O Papa Francisco a encerrar, ontem, a porta do ano jubilar
dedicado à misericórdia (foto reproduzida daqui)
No dia em que se conclui o Ano da Misericórdia, o Papa Francisco assinou uma carta
apostólica sobre o tema, que será divulgada esta segunda-feira. Seguramente,
essa carta insistirá em algumas das ideias-chave deste pontificado – e,
nomeadamente, na misericórdia como seu conceito definidor. A 30 de Abril último, publiquei na
Revista E, do Expresso, um texto com o título acima, no qual tentava fazer uma
leitura das principais ideias do Papa Francisco e do modo como essas ideias são
uma tradução do seu modo de agir – e vice-versa. Fica a seguir o texto, devendo
as datas ser lidas tendo em conta a data de publicação.
Há pessoas reconhecidas pelo
pensamento, outras admiradas pelo que fazem. Há ainda quem seja respeitado pelo
que pensa e por aquilo que faz. O Papa Francisco estará neste último caso. Há
quem o menospreze dizendo que ele é apenas uma pessoa simpática. Mas
percebe-se, pelos seus textos e decisões que, pelo contrário, ele é um
pensador, em relação permanente com a realidade. Neste trabalho, analisam-se os
seus documentos e propostas, bem como algumas das suas decisões, tentando ler
como pensa e como age o Papa.

* [TAREFA PROPOSTA 1]:
Formate como tabela Markdown, com as colunas "N.º" e "Linha", tudo o que vai da linha dos registos que contém "The width and" até ao fim dos registos. Numere cada linha, deixe de fora as linhas em branco e não inclua as imagens.
O texto e os registos não têm qualquer relação entre si.

* [REGISTOS FORNECIDOS]:
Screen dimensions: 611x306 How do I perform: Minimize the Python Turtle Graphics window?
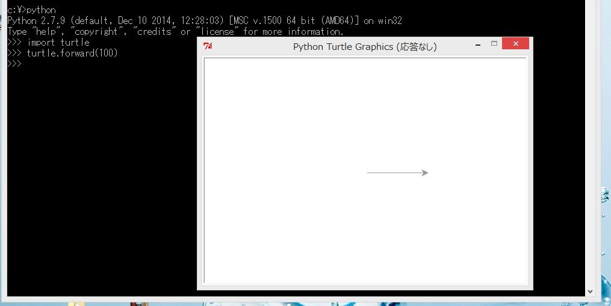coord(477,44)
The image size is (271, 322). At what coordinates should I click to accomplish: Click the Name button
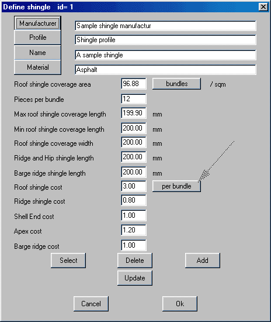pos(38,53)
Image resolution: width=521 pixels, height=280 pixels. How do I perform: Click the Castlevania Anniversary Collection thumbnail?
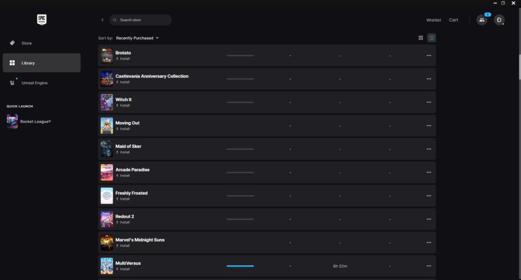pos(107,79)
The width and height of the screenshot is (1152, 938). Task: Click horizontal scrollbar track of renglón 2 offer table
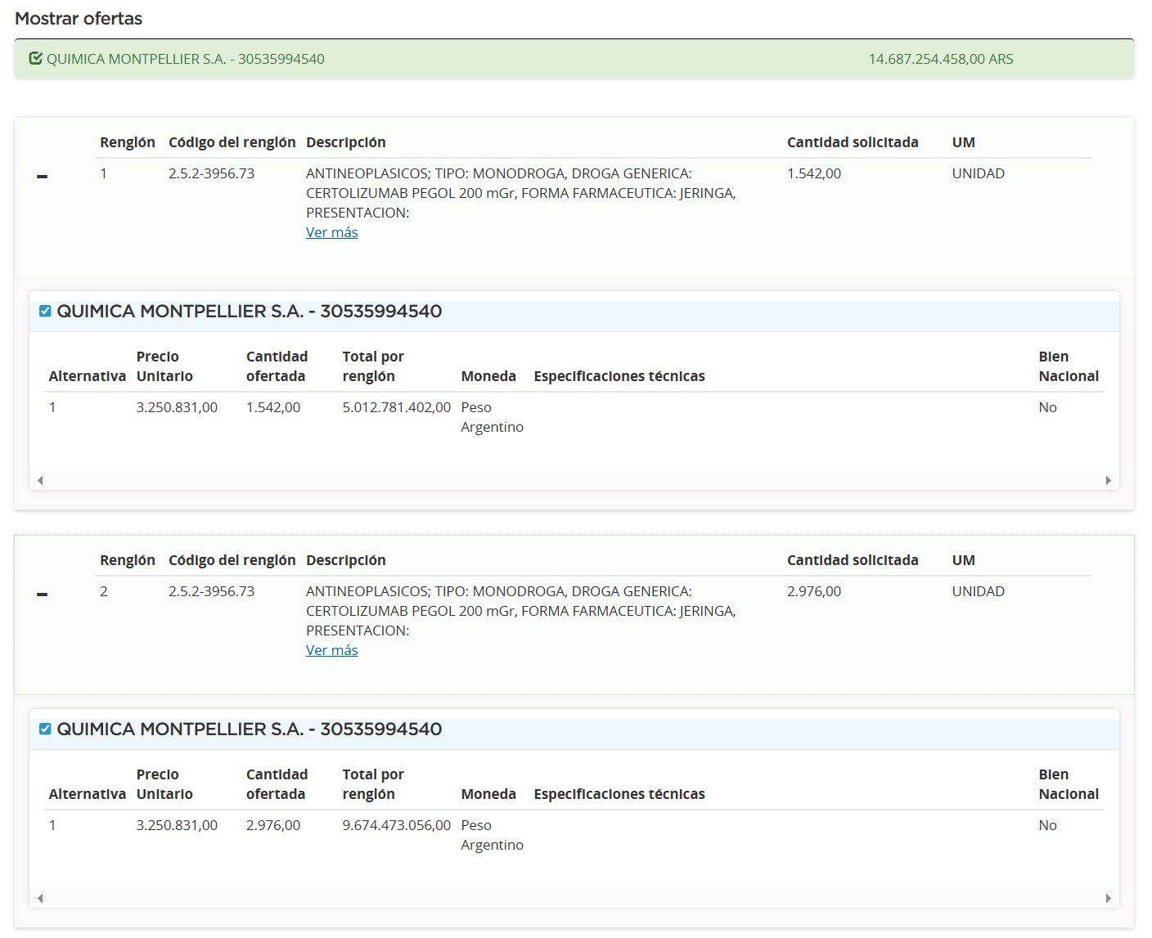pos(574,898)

* [TAREFA PROPOSTA 2]:
Reproduza o trecho do texto sobre o Papa Francisco que vai de "No dia em que" até "data de publicação.", substituindo "carta" por "mensagem".

* [RESPOSTA CORRETA 1]:
| N.º | Linha |
|---|---|
| 1 | The width and height of the screenshot is (1152, 938). Task: Click horizontal scrollbar track of renglón 2 offer table |
| 2 | pos(574,898) |

* [RESPOSTA CORRETA 2]:
No dia em que se conclui o Ano da Misericórdia, o Papa Francisco assinou uma mensagem
apostólica sobre o tema, que será divulgada esta segunda-feira. Seguramente,
essa mensagem insistirá em algumas das ideias-chave deste pontificado – e,
nomeadamente, na misericórdia como seu conceito definidor. A 30 de Abril último, publiquei na
Revista E, do Expresso, um texto com o título acima, no qual tentava fazer uma
leitura das principais ideias do Papa Francisco e do modo como essas ideias são
uma tradução do seu modo de agir – e vice-versa. Fica a seguir o texto, devendo
as datas ser lidas tendo em conta a data de publicação.